* [Exercise directions]: A single stretch of the material below is to be transcribed exactly, starting at the line with "Choose Igoumenitsa in the list" and ending after the line with "You are a computer-use agent. The image".

* [Dataset]:
■ ■ ■ ■

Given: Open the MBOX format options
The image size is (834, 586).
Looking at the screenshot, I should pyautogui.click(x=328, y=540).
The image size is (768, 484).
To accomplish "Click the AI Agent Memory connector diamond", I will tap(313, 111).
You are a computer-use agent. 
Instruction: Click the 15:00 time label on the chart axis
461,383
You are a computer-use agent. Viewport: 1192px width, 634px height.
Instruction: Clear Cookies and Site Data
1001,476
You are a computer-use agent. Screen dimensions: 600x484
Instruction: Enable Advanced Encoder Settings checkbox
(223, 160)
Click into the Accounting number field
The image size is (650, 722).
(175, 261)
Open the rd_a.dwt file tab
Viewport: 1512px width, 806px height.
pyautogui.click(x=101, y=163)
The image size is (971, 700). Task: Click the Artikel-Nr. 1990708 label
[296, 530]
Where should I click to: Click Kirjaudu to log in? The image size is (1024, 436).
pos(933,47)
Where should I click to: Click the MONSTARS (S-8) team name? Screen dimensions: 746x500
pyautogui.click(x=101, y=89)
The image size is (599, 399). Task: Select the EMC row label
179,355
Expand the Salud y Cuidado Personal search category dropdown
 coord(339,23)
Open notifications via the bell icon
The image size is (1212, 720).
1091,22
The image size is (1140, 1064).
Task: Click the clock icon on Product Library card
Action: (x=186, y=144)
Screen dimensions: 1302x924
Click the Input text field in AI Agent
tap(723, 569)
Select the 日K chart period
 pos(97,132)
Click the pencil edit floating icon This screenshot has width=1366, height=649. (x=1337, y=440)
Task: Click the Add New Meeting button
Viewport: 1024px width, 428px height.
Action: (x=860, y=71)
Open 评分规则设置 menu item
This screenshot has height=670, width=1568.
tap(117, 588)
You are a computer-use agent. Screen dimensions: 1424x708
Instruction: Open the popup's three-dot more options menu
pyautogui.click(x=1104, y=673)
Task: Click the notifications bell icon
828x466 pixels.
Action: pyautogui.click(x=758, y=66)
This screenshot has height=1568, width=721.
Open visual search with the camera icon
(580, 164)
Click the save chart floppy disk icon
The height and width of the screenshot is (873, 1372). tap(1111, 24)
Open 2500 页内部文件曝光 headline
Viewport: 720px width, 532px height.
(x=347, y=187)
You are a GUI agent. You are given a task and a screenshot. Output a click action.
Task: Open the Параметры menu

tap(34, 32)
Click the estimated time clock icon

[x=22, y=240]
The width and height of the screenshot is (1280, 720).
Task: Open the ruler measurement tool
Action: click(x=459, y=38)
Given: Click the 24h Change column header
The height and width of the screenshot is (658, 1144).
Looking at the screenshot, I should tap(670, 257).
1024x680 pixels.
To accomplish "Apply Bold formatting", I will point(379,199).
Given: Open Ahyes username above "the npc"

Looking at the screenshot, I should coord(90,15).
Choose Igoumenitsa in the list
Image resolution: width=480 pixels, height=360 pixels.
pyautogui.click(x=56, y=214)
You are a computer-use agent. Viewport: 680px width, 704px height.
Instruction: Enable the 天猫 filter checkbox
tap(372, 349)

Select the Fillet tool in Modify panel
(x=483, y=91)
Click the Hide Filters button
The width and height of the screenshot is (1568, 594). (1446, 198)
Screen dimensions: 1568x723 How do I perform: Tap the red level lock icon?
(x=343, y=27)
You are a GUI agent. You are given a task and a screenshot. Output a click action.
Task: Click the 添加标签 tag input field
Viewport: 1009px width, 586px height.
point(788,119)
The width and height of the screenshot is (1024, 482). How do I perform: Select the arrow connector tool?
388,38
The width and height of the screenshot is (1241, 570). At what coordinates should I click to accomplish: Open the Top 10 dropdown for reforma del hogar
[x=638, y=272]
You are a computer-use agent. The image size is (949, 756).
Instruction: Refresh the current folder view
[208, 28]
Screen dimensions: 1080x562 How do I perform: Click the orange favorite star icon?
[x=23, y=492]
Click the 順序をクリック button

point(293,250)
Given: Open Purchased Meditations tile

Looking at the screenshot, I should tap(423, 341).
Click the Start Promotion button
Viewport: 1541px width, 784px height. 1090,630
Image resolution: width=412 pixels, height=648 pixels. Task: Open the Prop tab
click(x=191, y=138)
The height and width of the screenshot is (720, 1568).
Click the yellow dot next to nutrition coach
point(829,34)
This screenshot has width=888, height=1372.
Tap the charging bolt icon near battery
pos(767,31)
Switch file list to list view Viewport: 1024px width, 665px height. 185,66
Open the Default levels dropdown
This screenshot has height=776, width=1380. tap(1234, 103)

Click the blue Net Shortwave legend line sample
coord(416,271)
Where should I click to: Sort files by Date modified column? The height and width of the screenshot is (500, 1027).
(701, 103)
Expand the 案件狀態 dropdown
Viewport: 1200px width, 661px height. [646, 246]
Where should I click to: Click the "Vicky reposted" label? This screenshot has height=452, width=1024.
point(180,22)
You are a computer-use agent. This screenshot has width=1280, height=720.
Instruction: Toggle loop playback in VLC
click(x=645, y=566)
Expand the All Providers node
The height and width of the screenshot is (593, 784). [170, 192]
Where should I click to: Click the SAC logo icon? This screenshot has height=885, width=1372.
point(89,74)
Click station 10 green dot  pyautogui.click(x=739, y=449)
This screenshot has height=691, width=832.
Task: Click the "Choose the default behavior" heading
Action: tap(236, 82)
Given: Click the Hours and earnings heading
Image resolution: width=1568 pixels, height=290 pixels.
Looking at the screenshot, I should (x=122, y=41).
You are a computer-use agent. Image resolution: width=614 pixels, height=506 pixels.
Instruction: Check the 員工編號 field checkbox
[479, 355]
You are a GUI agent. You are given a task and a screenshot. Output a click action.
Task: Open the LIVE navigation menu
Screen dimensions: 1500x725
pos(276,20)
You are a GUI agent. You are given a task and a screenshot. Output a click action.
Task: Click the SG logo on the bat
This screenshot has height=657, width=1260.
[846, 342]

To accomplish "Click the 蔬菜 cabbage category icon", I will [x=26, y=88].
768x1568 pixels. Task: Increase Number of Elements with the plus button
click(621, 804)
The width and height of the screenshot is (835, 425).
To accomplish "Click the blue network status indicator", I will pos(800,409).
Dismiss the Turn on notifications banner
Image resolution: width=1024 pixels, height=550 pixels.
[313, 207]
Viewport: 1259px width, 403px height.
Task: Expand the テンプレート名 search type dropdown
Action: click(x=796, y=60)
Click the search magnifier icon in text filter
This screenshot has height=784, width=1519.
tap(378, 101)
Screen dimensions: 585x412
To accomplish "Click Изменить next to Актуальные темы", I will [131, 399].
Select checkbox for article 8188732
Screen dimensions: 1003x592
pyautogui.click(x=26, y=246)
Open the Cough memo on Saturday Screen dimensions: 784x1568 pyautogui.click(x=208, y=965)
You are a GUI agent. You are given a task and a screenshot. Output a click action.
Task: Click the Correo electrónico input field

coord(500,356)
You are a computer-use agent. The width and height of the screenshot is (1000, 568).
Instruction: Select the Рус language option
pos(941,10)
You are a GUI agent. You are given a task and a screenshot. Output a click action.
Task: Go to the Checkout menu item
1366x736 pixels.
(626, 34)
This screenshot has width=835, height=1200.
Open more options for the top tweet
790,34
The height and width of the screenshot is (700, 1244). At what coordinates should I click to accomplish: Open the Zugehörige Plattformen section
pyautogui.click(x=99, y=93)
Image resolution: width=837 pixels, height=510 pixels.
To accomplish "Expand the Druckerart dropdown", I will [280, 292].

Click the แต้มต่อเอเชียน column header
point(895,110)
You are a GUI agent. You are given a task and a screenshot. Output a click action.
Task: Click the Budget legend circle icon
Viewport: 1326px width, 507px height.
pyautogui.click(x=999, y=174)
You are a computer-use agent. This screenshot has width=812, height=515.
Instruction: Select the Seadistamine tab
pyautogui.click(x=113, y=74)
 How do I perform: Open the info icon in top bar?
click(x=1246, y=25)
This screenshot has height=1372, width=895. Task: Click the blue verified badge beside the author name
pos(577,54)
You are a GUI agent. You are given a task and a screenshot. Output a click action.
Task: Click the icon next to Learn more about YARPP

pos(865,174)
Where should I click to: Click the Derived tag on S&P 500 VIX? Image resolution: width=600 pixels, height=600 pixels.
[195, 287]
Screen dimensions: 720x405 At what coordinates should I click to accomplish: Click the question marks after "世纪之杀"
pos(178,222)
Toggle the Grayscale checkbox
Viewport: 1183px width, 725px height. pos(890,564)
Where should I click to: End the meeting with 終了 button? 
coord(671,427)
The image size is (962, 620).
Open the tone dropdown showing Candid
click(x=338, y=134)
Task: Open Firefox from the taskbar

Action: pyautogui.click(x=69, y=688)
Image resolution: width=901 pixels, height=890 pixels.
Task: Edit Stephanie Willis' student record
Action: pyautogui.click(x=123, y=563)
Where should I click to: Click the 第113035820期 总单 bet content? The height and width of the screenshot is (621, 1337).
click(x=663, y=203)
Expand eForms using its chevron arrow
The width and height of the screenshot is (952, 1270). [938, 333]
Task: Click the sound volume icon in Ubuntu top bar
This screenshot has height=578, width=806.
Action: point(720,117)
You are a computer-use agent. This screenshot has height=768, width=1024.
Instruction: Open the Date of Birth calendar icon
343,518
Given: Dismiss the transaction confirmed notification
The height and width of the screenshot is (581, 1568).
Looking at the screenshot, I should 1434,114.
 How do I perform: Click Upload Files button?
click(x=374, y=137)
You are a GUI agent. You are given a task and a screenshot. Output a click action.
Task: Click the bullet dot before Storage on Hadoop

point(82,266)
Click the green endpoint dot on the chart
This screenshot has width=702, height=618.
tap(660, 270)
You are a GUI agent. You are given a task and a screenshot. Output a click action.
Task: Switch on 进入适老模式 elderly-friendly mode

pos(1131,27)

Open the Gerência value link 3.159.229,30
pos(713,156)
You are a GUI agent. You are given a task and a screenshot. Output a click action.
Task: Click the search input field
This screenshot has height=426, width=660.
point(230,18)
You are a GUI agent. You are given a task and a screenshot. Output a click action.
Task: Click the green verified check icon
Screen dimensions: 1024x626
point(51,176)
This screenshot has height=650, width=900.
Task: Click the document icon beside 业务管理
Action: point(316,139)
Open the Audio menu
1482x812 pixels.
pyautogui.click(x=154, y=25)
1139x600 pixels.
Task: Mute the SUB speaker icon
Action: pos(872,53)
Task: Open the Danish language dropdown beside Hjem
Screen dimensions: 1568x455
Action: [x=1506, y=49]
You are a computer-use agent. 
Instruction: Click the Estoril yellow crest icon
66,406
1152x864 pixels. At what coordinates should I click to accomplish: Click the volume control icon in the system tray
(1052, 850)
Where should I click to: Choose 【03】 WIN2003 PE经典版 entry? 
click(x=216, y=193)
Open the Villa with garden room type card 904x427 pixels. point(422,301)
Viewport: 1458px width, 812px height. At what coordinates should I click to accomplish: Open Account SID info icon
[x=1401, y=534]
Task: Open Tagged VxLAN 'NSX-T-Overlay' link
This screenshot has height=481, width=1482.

■ ■ ■ ■

* [Expected answer]:
Choose Igoumenitsa in the list
Image resolution: width=480 pixels, height=360 pixels.
pyautogui.click(x=56, y=214)
You are a computer-use agent. Viewport: 680px width, 704px height.
Instruction: Enable the 天猫 filter checkbox
tap(372, 349)

Select the Fillet tool in Modify panel
(x=483, y=91)
Click the Hide Filters button
The width and height of the screenshot is (1568, 594). (1446, 198)
Screen dimensions: 1568x723 How do I perform: Tap the red level lock icon?
(x=343, y=27)
You are a GUI agent. You are given a task and a screenshot. Output a click action.
Task: Click the 添加标签 tag input field
Viewport: 1009px width, 586px height.
point(788,119)
The width and height of the screenshot is (1024, 482). How do I perform: Select the arrow connector tool?
388,38
The width and height of the screenshot is (1241, 570). At what coordinates should I click to accomplish: Open the Top 10 dropdown for reforma del hogar
[x=638, y=272]
You are a computer-use agent. The image size is (949, 756).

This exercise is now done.